《2》

210 31 17
                                    

"Yem olmadan çıkalım buradan..."

Uyku tutmamıştı bir türlü, diğerleri gibi rahatça uyuyamıyordum. Koltuktan kalkıp oda da ayak üstü turlamaya başladım. Öğretmenlerin kendilerine özel olarak ayrılmış olan dolapları karıştırdım fakat kağıt ve birkaç dosyadan başka bir şey bulamamıştım.

Yerime oturmak için geri döndüm. Koltuğu kendime çektim, tam oturacağım sırada yukarı kattan yürüme ve fazla anlaşılmayan hırıltı sesleri duydum. Ali'ye döndüğümde çoktan ayaklanmıştı.

"Duydun mu?"
"Evet, evette sen uyumuyor muydun?"
"Hayır, gözlerimi dinlendiriyordum. Başka bir yerde uyuyamam ben."
Kapıya doğru yürüdü sessizce ben de ona bakıyordum.

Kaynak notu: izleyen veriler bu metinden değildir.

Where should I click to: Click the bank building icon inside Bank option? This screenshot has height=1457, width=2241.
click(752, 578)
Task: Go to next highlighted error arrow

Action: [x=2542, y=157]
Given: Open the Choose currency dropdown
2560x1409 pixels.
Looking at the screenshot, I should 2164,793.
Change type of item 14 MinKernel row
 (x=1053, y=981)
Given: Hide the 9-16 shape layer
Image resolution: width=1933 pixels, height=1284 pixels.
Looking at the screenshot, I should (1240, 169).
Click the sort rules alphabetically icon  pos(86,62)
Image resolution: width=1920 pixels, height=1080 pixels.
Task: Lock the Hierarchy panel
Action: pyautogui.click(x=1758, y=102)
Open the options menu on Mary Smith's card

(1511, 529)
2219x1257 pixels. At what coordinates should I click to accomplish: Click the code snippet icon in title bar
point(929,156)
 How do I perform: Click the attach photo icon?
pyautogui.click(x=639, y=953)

"Üst kattan geliyor galiba."

Bana doğru döndü. Sessiz olmam için parmağını gösterdi. Biraz daha kapıyı dinledikten sonra yanıma geldi.

"Biz kapıyı kitledik mi?"
"Evet. Hatta anahtarda sende."
"Onu değil ikinci kapıyı kitledik mi?"
"Bilmiyorum. Bu arada sen anahtarları nereden buldun."
"Hademeden çaldım."

Şaşkın bakışlarımın esirin de biraz düşünür gibi oldu. Ellerini saçlarına götürüp hafiften sıktı. Kötü bişey yapmış gibi kendi kendine konuşmaya başladı.

"Malım ben. Tam bir mal."

Kendi etrafında dönmeye başlamıştı. Derin bir nefes alarak tekrar konuşmaya başladı.

"Biz seni dönüştün sandık. Gittik o kapıyı açık bıraktık. Salak gibi açık bıraktık. Eğer dönüştüysen Fırat'la ordan kaçacaktık. Ama insan olduğunu görünce.."
"Kapıyı filan unutup yanıma geldiniz."

Evet anlamında kafasını salladı.
"Ee ne yapacağız şimdi?"
"Ben yapacağım, sen burda kal."

Bu çocuk şimdiden böyle korumacı davranıyorsa çekeceğimiz vardı.

"Olmaz ben de geliyorum. Sonuçta benim yüzümden unuttunuz."

Kapıya doğru yürüdüm. Kararlı halimi görünce fazla ısrar etmedi. Yanıma gelerek ne yapacağımızı anlatmaya başladı.

"Çıktığımızda solda oda gibi bir yer var ilk oraya gireceğiz. Ardından orada bıçaklar var. Onlarıda aldık mı tamamdır. Sonrasına bakarız."

Tamam anlamında kafamı salladım. Odadan çıkmadan önce bizimkilere küçük bir not bırakmıştık.

"Biz aydınlık olmadan döneriz merak etmeyin. Ters bir şey olursa kapıyı kapatıp önüne barikat yerleştirin. Öğleye kadar gelemezsek kaçmak için yol bulun.
-Ali "

Sesizce kapıyı araladı Ali. Tek gözüyle dışarıya bakındı. Etraf sessiz ve sakin gözüküyordu. Bir adım geriye çekilerek kapıyı tamamen açtı. Eliyle gel işareti yapıyordu bana. Hızlı adımlarla sola doğru yürüdük. Mutfağı andıran bir yere benziyordu burası. Tezgahın üstünde yarım kalan Türk kahvesinin kokusu sinmişti küçük alana. Hızlıca çekmeceleri karıştırmaya başladı Ali. Bense dışarıyı kontrol ediyordum.

"Buldum!"

Elinde iki adet uzun bıçak vardı. Kalın ve sivri olanını kendisi ince ve geniş olanı ise bana vermişti.

"Şimdi sessizce beni takip et."

Seri adımlarla mutfağı andıran yerden çıkıp yürümeye başladık. Sınıfların bulunduğu yere ulaşmıştık. Şimdi daha dikkatli olmalıydık. Elimdeki bıçağı iyice kavradım. Korkuyordum, bu adrenalin ile kalbim çok hızlı atıyordu. Ali korkumu sinmiş olacak ki bana doğru döndü.